In medieval times the parlour was one of the private rooms of the family to which they could retreat from the rather public Great Hall. It was originally equipped with a stone fireplace similar to the surviving one upstairs in the Solar, but this was so mutilated and damaged by 1910 that Lutyens replaced it with the broad hearth and the reused timber beam we see today. The room was originally about a third longer, but the late 16th-century partition was left by Lutyens and the room beyond became an office (not open to the public).
Carved on a beam above the piano can be seen the inscription: JOHN HARRISON DWELT ATT DIXTERN XXXVI YERS AN VI MONTHES. CAME YE FERST OF ELISABETHE RAIN. Harrison was a tenant who occupied the house from 1558 until 1595, when the house was sold to John Glydd, who was responsible for the subdivision of the Great Hall. Until 1910 the beam and its inscription were hidden by a later plaster ceiling.
When the Lloyds moved to Dixter, Daisy Lloyd used the Parlour as her writing room. She was a skilled needlewoman and several examples of her embroidery can be seen here, including the fine armchair near the fireplace.
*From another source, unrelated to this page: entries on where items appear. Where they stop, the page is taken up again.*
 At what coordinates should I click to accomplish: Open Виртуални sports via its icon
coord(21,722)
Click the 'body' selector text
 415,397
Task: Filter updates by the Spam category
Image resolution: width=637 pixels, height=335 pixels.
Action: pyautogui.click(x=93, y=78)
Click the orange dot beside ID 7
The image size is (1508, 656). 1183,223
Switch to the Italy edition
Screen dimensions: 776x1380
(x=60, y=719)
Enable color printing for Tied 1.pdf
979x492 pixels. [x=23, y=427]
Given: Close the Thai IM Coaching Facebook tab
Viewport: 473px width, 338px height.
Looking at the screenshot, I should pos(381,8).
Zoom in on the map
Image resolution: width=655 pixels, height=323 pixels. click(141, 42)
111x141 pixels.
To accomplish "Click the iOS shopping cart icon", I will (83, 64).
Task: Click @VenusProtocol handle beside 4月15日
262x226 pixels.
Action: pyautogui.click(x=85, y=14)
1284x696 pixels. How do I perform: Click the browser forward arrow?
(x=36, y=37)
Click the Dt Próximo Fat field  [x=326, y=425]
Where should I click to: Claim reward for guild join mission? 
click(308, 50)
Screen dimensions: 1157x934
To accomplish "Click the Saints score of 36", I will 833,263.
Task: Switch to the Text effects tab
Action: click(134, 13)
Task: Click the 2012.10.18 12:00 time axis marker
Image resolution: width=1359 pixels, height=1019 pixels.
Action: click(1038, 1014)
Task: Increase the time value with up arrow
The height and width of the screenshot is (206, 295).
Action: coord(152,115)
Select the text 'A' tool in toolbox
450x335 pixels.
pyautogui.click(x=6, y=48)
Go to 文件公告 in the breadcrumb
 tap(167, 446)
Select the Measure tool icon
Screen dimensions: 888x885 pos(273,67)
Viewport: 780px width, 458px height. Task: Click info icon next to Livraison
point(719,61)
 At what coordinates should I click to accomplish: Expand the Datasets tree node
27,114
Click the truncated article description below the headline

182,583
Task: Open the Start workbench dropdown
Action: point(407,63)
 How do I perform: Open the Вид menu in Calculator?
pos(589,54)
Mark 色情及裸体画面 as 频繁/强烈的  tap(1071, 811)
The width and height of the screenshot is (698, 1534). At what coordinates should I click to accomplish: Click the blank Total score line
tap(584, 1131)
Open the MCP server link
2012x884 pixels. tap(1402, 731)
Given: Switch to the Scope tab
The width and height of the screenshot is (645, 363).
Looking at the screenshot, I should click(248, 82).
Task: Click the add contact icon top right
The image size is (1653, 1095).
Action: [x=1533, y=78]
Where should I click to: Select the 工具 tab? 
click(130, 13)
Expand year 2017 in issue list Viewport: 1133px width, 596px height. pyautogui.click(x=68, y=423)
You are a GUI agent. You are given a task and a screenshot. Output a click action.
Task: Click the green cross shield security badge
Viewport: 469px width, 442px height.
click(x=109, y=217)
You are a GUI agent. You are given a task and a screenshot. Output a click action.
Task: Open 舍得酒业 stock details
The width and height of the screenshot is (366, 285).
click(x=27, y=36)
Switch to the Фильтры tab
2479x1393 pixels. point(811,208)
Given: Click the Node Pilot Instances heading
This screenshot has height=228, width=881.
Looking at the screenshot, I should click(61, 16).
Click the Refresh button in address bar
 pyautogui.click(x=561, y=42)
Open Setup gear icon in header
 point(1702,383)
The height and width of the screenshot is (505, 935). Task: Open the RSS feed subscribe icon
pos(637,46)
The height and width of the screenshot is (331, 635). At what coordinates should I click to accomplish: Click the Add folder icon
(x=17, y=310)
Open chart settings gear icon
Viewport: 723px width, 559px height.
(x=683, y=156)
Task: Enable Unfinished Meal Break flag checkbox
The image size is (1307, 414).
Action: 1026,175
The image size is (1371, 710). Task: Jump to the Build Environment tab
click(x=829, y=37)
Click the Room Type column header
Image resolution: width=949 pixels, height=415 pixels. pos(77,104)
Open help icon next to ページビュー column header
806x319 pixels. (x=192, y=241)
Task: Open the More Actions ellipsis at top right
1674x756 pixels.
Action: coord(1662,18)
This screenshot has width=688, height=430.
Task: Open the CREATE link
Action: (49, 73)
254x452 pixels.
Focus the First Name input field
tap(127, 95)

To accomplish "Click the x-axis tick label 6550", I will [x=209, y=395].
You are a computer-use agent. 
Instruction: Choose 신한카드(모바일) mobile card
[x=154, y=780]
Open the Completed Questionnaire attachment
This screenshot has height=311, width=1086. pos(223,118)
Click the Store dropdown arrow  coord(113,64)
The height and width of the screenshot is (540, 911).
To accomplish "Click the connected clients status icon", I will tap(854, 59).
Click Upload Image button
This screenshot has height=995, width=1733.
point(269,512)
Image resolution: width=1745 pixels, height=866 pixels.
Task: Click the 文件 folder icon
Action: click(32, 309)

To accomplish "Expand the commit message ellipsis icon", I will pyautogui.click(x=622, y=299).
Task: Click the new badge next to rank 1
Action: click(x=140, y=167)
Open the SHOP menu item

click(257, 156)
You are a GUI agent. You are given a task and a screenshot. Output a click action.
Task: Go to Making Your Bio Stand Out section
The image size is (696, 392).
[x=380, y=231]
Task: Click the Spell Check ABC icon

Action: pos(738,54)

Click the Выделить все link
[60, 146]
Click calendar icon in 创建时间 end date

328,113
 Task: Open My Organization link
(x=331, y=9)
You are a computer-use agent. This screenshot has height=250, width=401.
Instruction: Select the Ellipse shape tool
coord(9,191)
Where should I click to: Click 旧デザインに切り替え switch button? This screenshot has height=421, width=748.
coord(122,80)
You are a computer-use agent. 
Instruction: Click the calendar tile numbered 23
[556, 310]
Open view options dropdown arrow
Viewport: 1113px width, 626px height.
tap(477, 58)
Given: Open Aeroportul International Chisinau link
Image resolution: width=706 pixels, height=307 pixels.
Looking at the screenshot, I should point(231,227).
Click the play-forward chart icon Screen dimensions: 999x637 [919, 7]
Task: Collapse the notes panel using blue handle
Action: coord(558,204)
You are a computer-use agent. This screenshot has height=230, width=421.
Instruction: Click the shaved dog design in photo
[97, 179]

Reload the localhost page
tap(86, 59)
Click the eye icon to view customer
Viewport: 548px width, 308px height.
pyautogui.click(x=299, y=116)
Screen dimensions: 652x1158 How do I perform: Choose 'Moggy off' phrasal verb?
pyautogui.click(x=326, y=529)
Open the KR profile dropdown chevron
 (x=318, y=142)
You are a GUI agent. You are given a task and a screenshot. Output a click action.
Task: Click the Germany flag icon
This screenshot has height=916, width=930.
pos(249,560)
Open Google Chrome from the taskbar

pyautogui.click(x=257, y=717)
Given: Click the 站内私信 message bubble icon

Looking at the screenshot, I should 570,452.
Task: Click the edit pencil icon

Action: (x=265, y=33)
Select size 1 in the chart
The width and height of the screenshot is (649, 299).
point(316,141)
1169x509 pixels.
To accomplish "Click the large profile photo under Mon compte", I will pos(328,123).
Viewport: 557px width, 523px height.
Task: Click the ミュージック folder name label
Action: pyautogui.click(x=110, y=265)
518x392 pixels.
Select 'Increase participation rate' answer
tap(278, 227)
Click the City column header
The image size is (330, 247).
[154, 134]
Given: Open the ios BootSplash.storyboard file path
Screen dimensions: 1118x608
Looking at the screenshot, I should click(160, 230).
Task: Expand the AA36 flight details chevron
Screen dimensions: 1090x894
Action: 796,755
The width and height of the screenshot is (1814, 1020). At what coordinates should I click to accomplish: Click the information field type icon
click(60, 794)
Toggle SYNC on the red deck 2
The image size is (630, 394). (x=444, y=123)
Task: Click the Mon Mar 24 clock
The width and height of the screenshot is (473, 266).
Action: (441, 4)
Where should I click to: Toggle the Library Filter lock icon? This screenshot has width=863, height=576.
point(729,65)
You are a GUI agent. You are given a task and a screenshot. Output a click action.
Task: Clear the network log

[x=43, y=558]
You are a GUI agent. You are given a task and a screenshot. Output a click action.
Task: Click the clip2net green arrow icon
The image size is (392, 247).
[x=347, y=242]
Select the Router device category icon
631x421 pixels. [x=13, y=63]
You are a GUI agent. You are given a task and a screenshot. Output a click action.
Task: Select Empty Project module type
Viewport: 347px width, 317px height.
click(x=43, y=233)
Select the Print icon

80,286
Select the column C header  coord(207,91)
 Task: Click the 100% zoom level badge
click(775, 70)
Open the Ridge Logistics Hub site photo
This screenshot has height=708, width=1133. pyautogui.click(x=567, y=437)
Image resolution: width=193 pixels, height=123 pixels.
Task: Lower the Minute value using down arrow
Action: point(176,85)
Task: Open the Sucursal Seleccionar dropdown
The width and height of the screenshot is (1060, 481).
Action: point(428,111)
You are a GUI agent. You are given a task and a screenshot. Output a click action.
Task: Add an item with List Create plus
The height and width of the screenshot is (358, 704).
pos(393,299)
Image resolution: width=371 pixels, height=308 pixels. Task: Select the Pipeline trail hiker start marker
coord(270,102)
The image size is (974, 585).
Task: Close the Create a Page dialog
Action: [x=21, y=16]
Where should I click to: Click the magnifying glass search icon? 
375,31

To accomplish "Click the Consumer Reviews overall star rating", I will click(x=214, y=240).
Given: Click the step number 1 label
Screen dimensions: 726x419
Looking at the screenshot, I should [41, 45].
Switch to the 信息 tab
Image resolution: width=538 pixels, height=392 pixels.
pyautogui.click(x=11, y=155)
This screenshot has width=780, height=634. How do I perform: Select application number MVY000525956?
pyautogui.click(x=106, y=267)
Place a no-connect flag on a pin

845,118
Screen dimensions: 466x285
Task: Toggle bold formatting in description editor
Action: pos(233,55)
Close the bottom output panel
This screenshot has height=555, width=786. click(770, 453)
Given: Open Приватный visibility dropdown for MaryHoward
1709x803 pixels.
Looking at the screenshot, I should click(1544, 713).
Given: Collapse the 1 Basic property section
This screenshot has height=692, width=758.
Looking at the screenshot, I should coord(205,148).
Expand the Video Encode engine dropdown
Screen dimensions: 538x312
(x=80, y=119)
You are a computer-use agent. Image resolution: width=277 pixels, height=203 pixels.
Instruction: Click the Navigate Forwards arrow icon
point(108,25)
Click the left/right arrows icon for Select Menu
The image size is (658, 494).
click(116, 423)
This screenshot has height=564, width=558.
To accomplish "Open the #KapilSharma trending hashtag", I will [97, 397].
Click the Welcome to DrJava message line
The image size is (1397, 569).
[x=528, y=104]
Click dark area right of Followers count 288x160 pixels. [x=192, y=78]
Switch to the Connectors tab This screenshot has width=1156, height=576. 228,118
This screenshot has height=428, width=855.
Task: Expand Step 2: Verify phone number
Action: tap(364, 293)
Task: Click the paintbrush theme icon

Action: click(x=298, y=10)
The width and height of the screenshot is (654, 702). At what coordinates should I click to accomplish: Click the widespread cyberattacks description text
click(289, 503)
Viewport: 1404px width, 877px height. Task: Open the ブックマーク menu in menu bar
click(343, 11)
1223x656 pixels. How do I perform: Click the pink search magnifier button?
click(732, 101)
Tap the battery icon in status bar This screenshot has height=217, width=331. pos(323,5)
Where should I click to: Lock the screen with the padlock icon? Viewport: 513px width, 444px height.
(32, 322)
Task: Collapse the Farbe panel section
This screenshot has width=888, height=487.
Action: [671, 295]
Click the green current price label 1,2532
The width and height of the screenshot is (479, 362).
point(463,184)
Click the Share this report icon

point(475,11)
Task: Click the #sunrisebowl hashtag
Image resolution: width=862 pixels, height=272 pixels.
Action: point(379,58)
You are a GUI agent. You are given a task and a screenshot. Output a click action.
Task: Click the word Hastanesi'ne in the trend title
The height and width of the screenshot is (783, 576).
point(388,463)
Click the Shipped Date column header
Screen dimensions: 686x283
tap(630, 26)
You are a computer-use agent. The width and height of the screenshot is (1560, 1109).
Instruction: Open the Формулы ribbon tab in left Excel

Most of the embroidery in the house is by Daisy or her children, and it was she who collected the samplers that hang in several rooms. She generally worked her embroidery by the south window in the Great Hall. The outer pairs of windows here in the Parlour were the only 15th-century ones to survive intact beneath later plasterwork and were used as the model for the restoration of those in the Great Hall.